Government has relied on taxes and the domestic market for borrowing, sending the budget deficit spiralling.
Robertson said Zimbabwe’s already very scarce foreign currency reserves, which were not enough to meet current outflows to start with, have come under increasing pressure as government caused money supply to grow about a hundred times faster than the economy is growing.
“That is the cause of the falling value of the bank balances that people want to convert into real money that can pay for imports. So, destroying the bond notes will not be enough to solve the problem,” he said.
“Government must promote economic growth to rebuild its tax base and the growth must be made possible by inflows of capital in the hands of investors.
“Before investors will bring the billions of dollars of capital needed, they will have to find good reasons to be confident about the security of their investments. This security was severely damaged by government’s decision that it had the power to confiscate business assets.
“Farmland was confiscated, title to mining claims were confiscated, company shares were confiscated and now foreign earnings are being confiscated. Compensation for the farmland, mining claims and company shares never materialised and the payment for today’s foreign earnings is with money that cannot be used to pay for imports, or to pay dividends to external shareholders.

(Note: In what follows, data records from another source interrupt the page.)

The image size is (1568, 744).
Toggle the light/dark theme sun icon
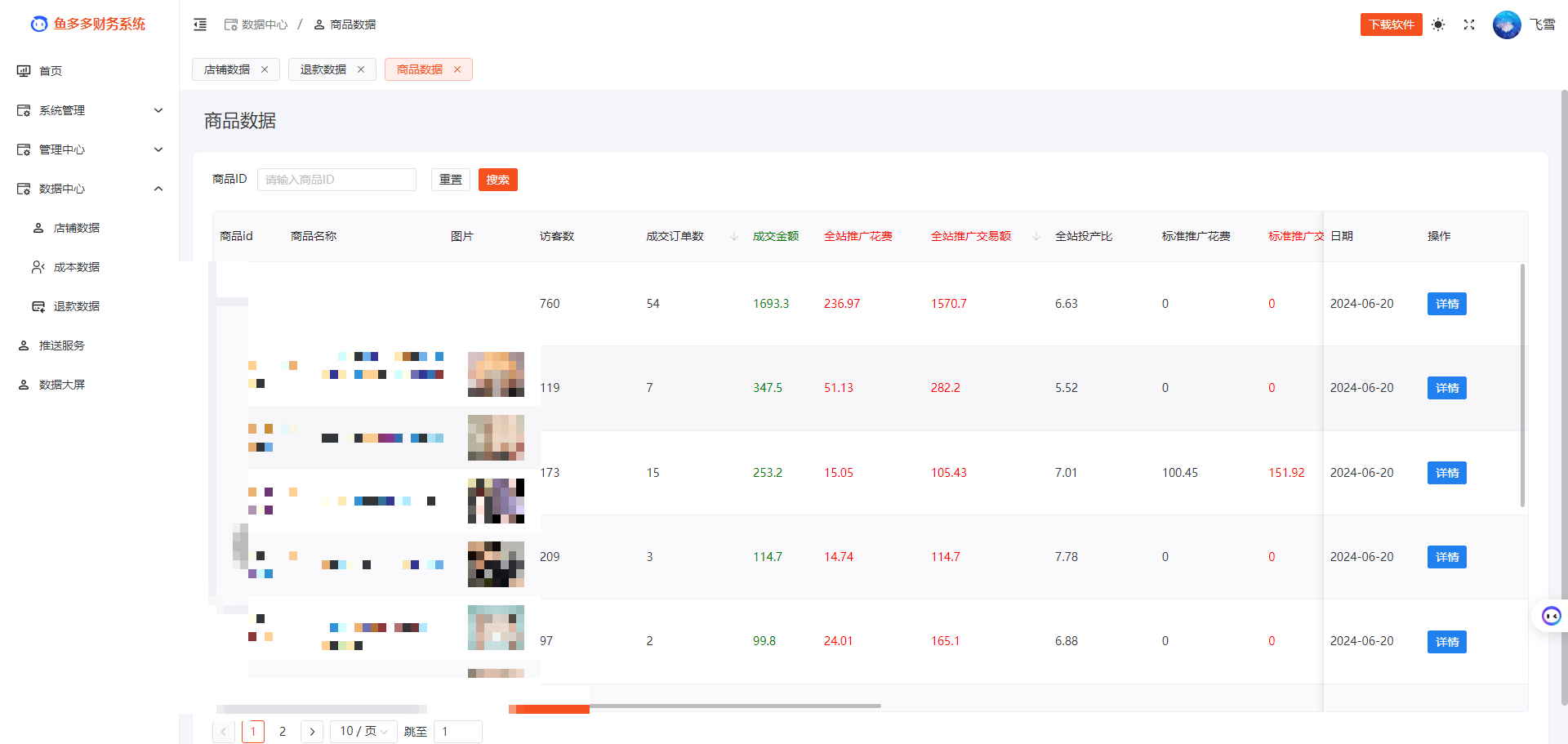1438,25
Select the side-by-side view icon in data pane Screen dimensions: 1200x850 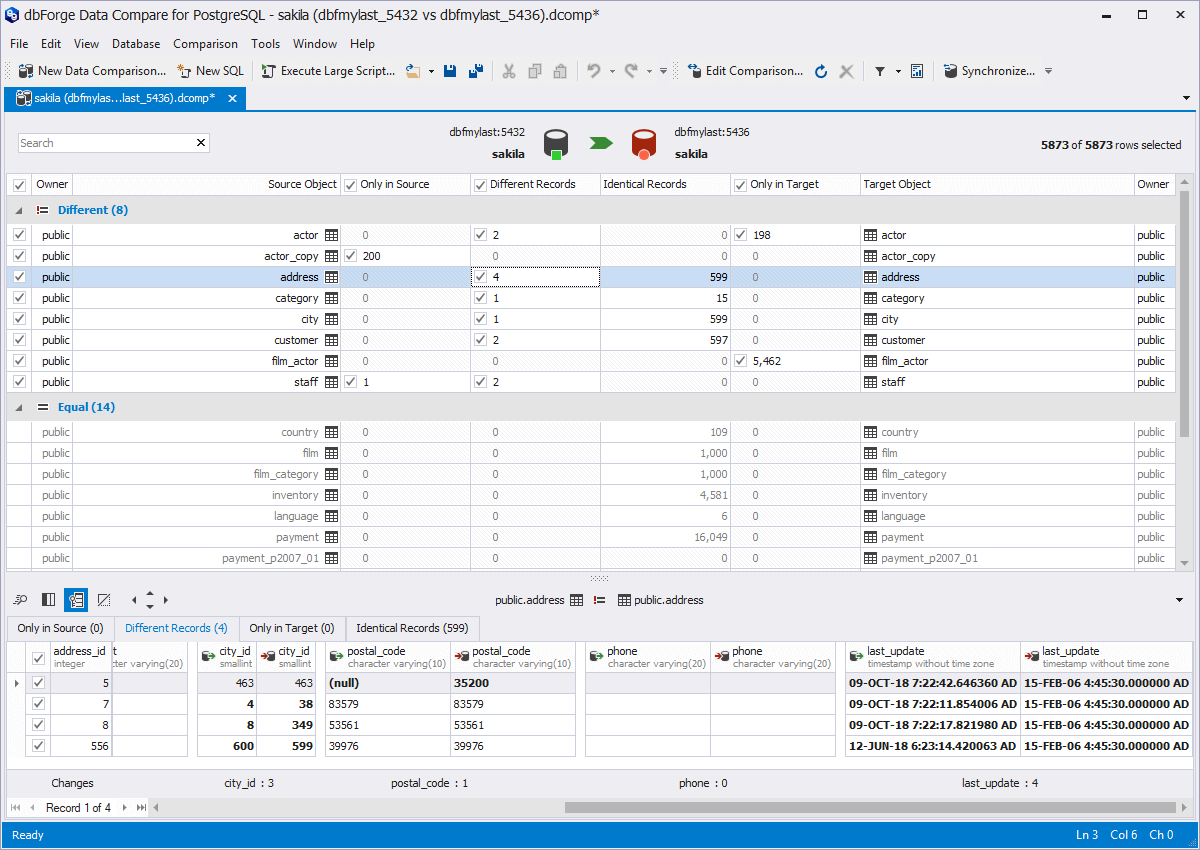[x=48, y=600]
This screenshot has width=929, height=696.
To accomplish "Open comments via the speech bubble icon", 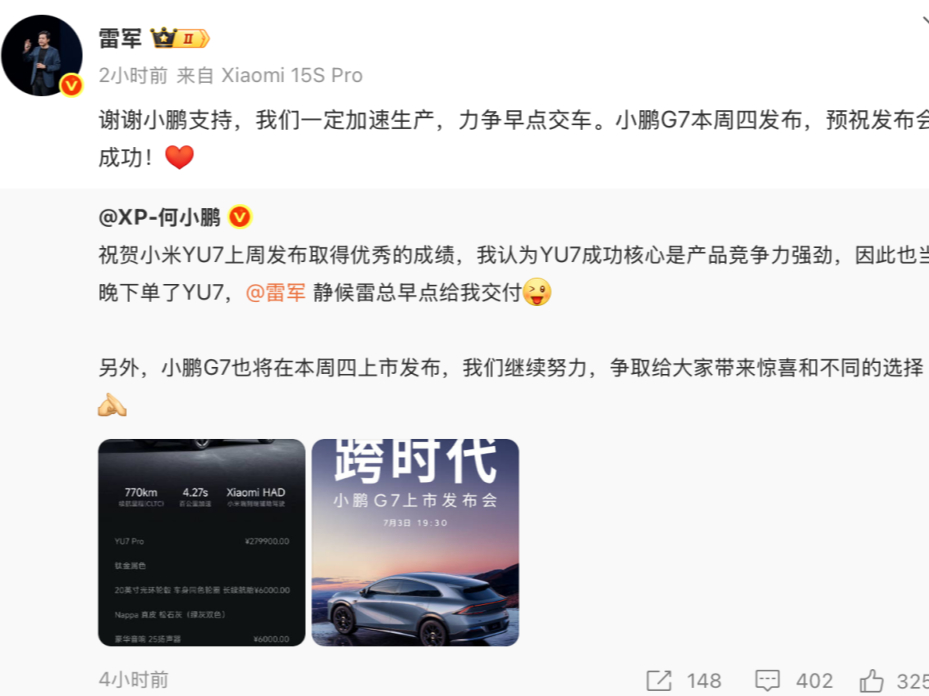I will point(768,681).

“With these handicaps, foreign investors are still being severely discouraged. True, they won’t have to part with shares if they want to start new manufacturing companies, but most of these companies will not be started until well-funded farmers are back on the land and supplying good volumes of high quality agricultural inputs. “
Robertson said everyone sees enormous potential, but every investor knows that the barriers in their way have been put there by deliberate government policy decisions.
Mnangagwa told foreign investors at a recent rally that his ruling Zanu PF party would win re-election in the July elections and dismissed the political opposition as “zvipopi zvinovukura” or “barking puppies”.
Mnangagawa told thousands of party supporters in Chegutu that his government was handling many investment requests from Europe, Asia and Arab countries
But Robertson said at present, the country has one of the worst investment environments in the world and it actively discourages investors by threatening their security and smothering their efforts with dozens of costly licence and permit requirements.
“After the election, the new government must immediately transform the policy structures to make investors feel safe and welcome,” the leading Harare-based economist said.
Jee-A van der Linde, an economist with NKC African Economics, told the Daily News on Sunday that there is a lot of interest in these upcoming elections, and any noteworthy policy reforms will certainly grab attention.
Linde said Zimbabwe’s economic idiosyncrasies create a great deal of uncertainty, and it will require some “creative thinking” to find viable solutions for some of its problems — especially the currency situation.
“The whole idea behind the bond notes was to avoid panic in the first place by preventing capital flight, expatriation and hoarding of US dollars. At the moment, Zimbabwe’s financial system faces considerable lack of confidence.
“So, to answer your question, ‘an immediate scrapping of bond notes’ would more than likely cause a sizeable shock to the system. It might be more effective to phase out the bond notes in a gradual manner,” Linde said.
“Realistically speaking, at the moment Zimbabwe probably does not have the economic fundamentals in place to adopt such a serious policy reform in a very short time frame.
“In order to address Zimbabwe’s currency situation, the authorities would firstly need to restore confidence to the country’s financial system by curbing excessive spending that is unnecessary money flowing to civil servants and ailing state-owned enterprises. Moreover, the government should instil financial discipline that could filter throughout the rest of the economy.”